Un exercice très apprécié de Marianne Jean-Baptiste, qui compte également sept saisons de la série FBI: Portés disparus dans sa filmographie: «Ce qui est génial avec la méthode de travail de Mike, c’est que je n’ai pas besoin d’aller puiser dans mes propres émotions ou mes propres expériences. J’ai toutes celles de Pansy à ma disposition. Je peux me connecter à sa douleur et à ses souvenirs, car on a créé toute son histoire. On a imaginé sa famille élargie, les fêtes, les rituels, les écoles qu’elle a fréquentées, ses amis…»

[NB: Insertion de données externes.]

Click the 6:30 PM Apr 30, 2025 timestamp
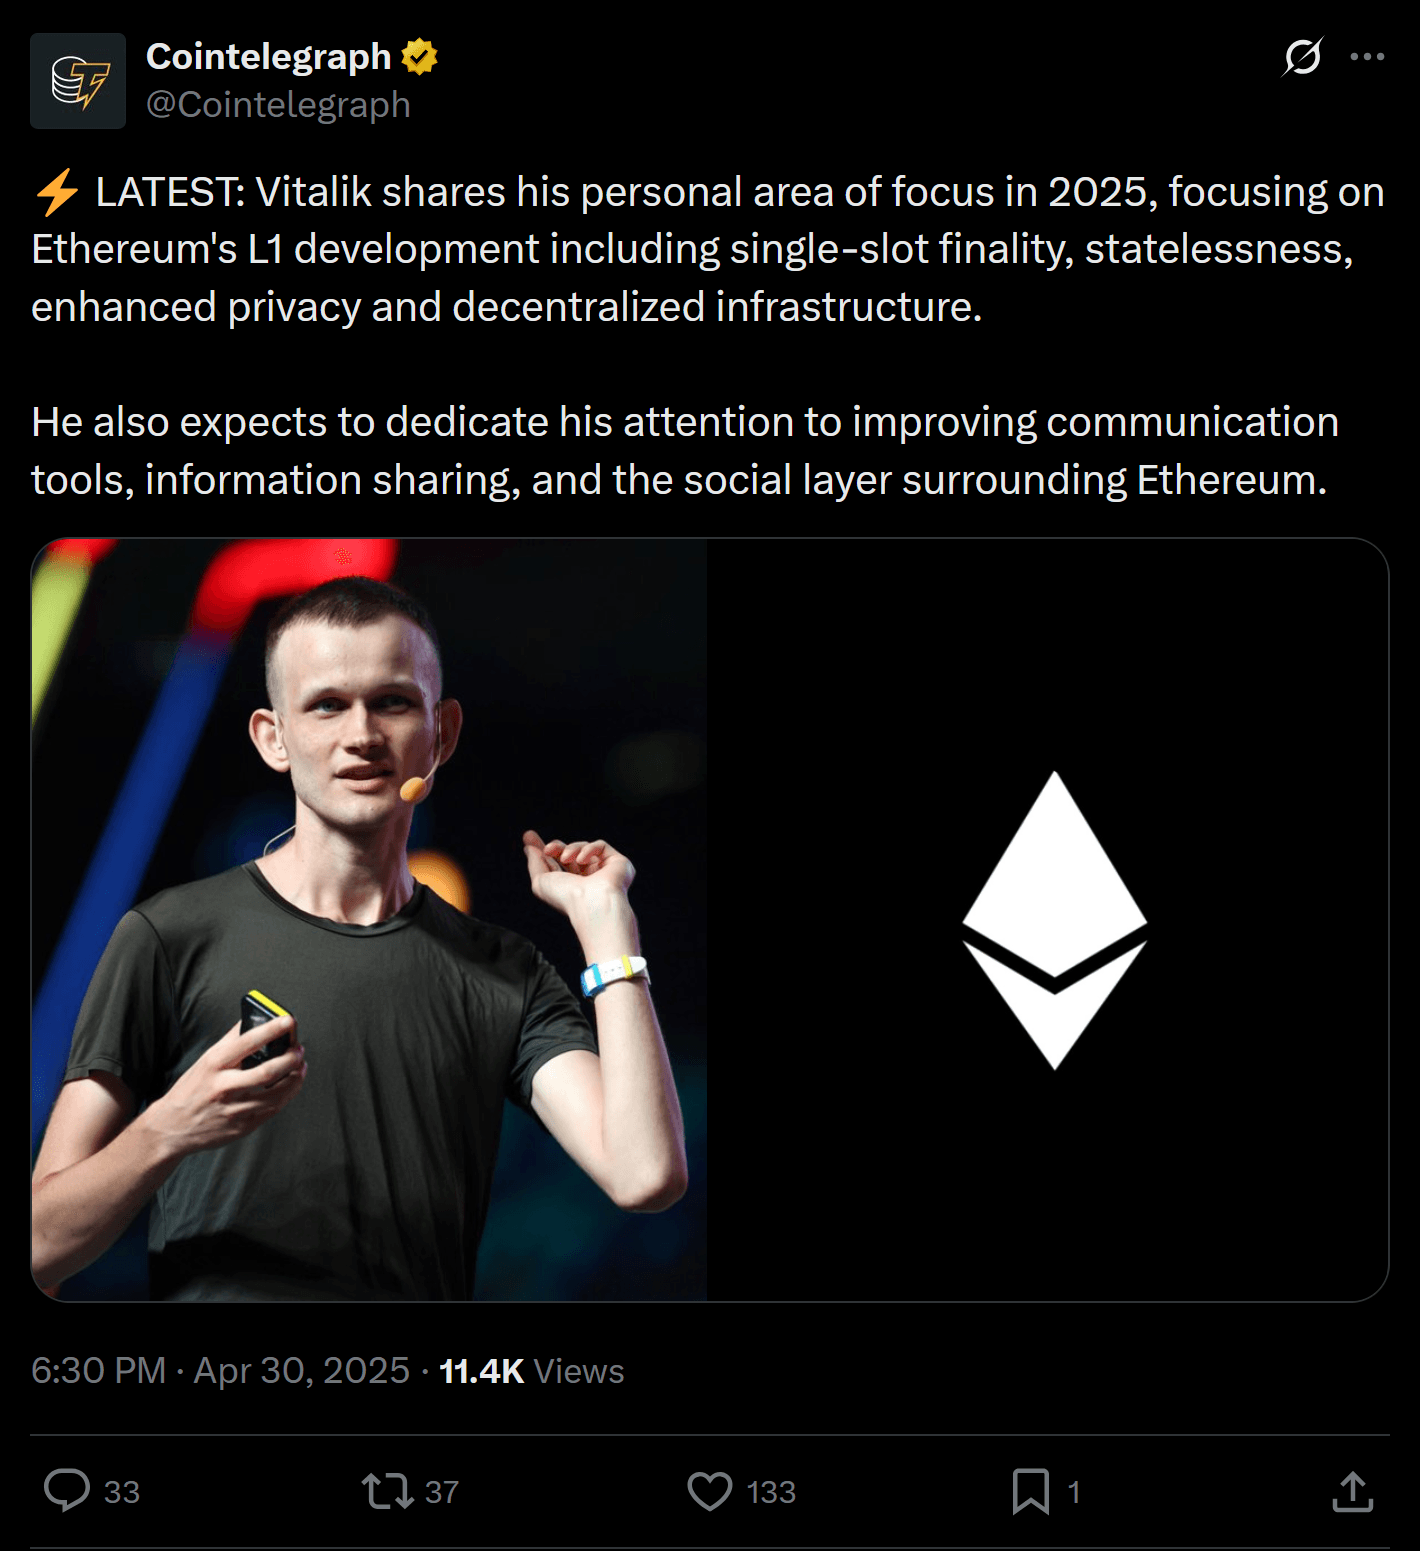This screenshot has height=1551, width=1420. point(220,1371)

Même enthousiasme chez Michele Austin: «C’est vraiment ce qui permet de donner de la profondeur aux personnages et de les rendre réels, parce qu’on a pris toutes ces décisions ensemble, même celle de savoir où Chantelle commande ses plats chinois du vendredi soir!» Une fois les protagonistes ainsi «amenés à la vie», Mike Leigh écrit le script, rigoureusement suivi sur le tournage: «Rien n’est improvisé devant la caméra.»
Les adieux à Dick Pope
Le réalisme ne se limite pas aux dialogues. Michele Austin s’est ainsi formée dans un salon de coiffure, apprenant à faire des shampoings, à tresser et à tisser. Mais aussi à écouter ses clientes. Le métier de Chantelle, choisi d’entente avec le réalisateur, n’est pas anodin, souligne-t-elle: «J’ai plusieurs amis coiffeurs et il y a quelque chose chez eux, dans la façon dont ils arrivent à se connecter avec les gens, qui est vraiment spécial.»

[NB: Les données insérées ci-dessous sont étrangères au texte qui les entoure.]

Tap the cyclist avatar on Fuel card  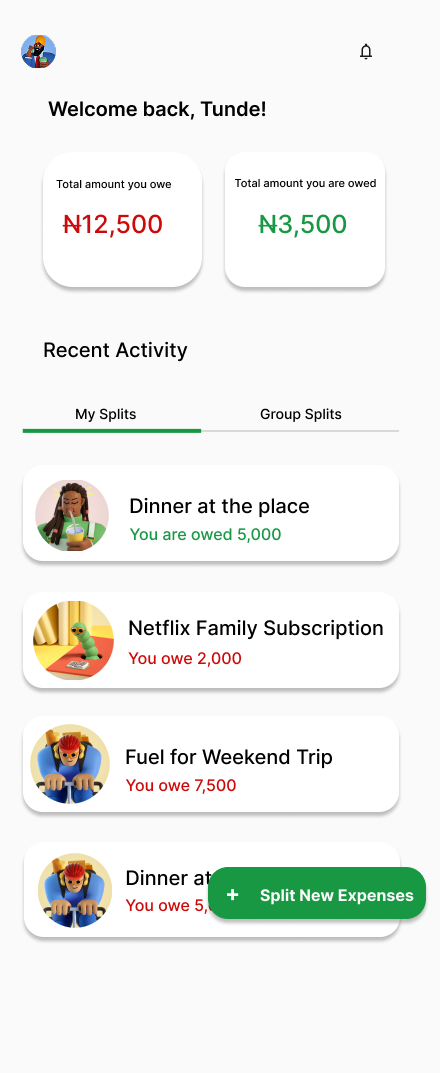click(70, 764)
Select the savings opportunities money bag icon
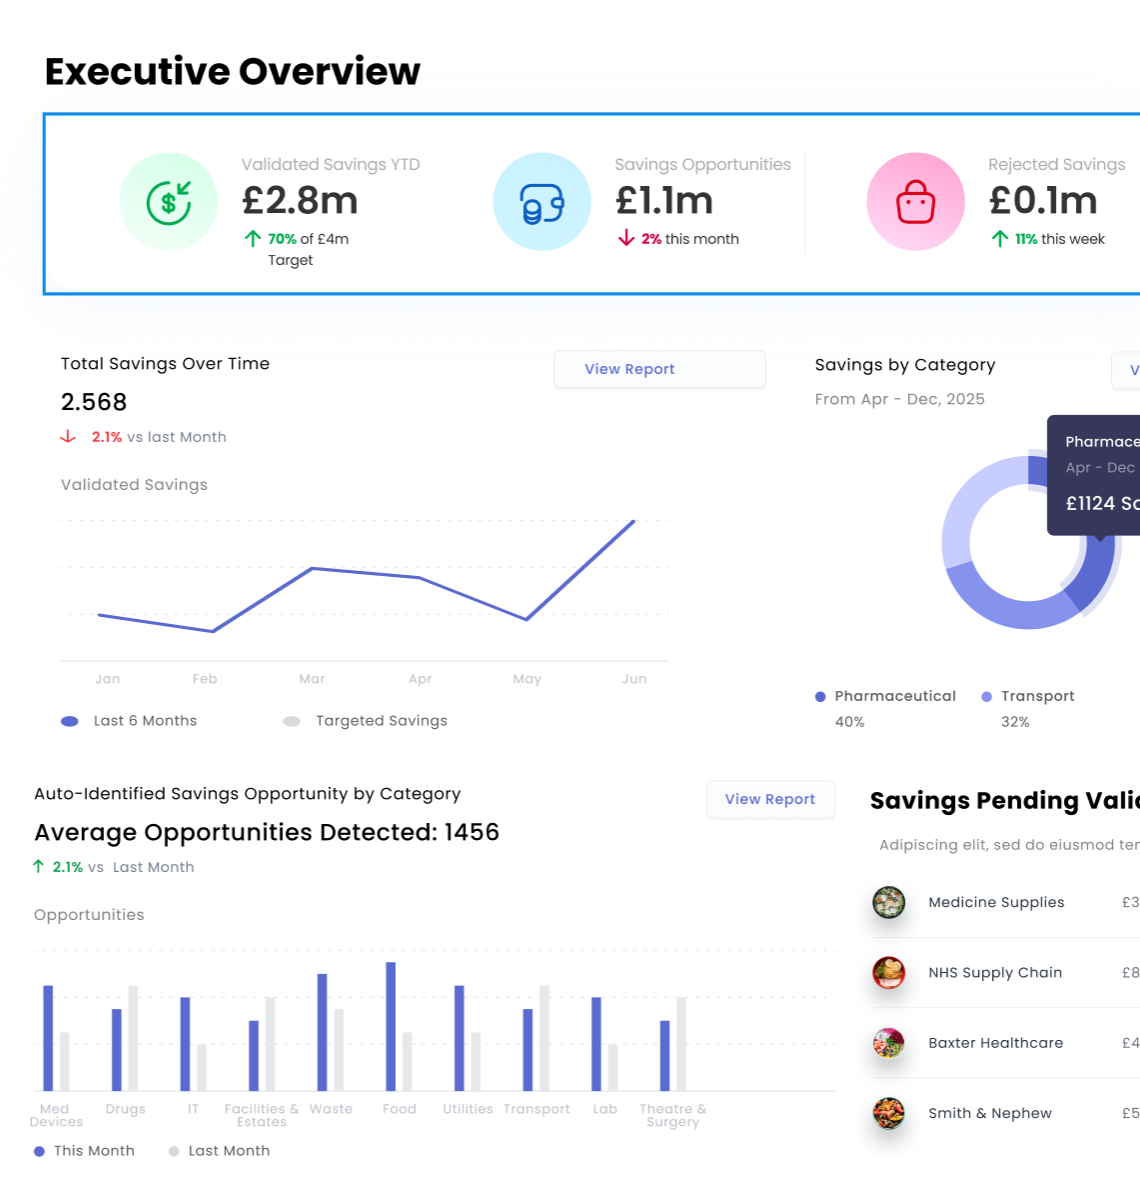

Mike Leigh emploie sa méthode exigeante pour tous les rôles, même les plus petits, à l’image des clientes du salon, qui rappellent la galerie de personnages immortalisés dans le studio photo de Secrets and Lies. Toutes sonnent juste et contribuent à consolider l’immersion. «Je fais des castings rigoureux, commente-t-il. Donc, sauf rares exceptions, les gens qui apparaissent dans mes films sont vraiment faits pour travailler de cette façon. Ils ont tous été soigneusement sélectionnés et sont très talentueux.»
La photographie de Dick Pope, complice de longue date de Mike Leigh, capte parfaitement cette intensité de tous les instants sans jamais en faire trop. Hard Truths marquera leur ultime collaboration: Dick Pope est décédé le 21 octobre 2024, peu avant la sortie américaine du film. «C’est vraiment très triste. Il était un grand directeur de la photographie avec qui j’ai travaillé depuis 1990 et je veux rappeler que sa grande contribution, notamment à ce film, est importante.»

Au générique, on retrouve d’autres de ses fidèles collaborateurs, comme Gary Yershon à la composition musicale et, à la direction artistique, Suzie Davies, récemment nommée aux Oscars pour son travail sur Conclave (2024) d’Edward Berger.
Mais si Hard Truths est si bouleversant, c’est aussi par son étonnante retenue narrative: pas de rédemption ou de métamorphose hollywoodiennes. À la question «Pourquoi tant de colère chez Pansy?», Mike Leigh ne répond pas. Il préfère suggérer et laisser, comme il aime tant le faire, à chacune et chacun la liberté d’interpréter ses cris, ses silences, ses pourquoi, de se retrouver peut-être dans la complexité de ces vies où même le bonheur de Chantelle a ses cicatrices, et où ses filles, si souriantes, enjolivent parfois leurs récits. Car comme le dit Chantelle elle- même à Pansy: «Je ne te comprends pas, mais je t’aime quand même.»
Deux sœurs (Hard Truths), de Mike Leigh, avec Marianne Jean-Baptiste, Michele Austin. 97 min. Actuellement dans les salles romandes.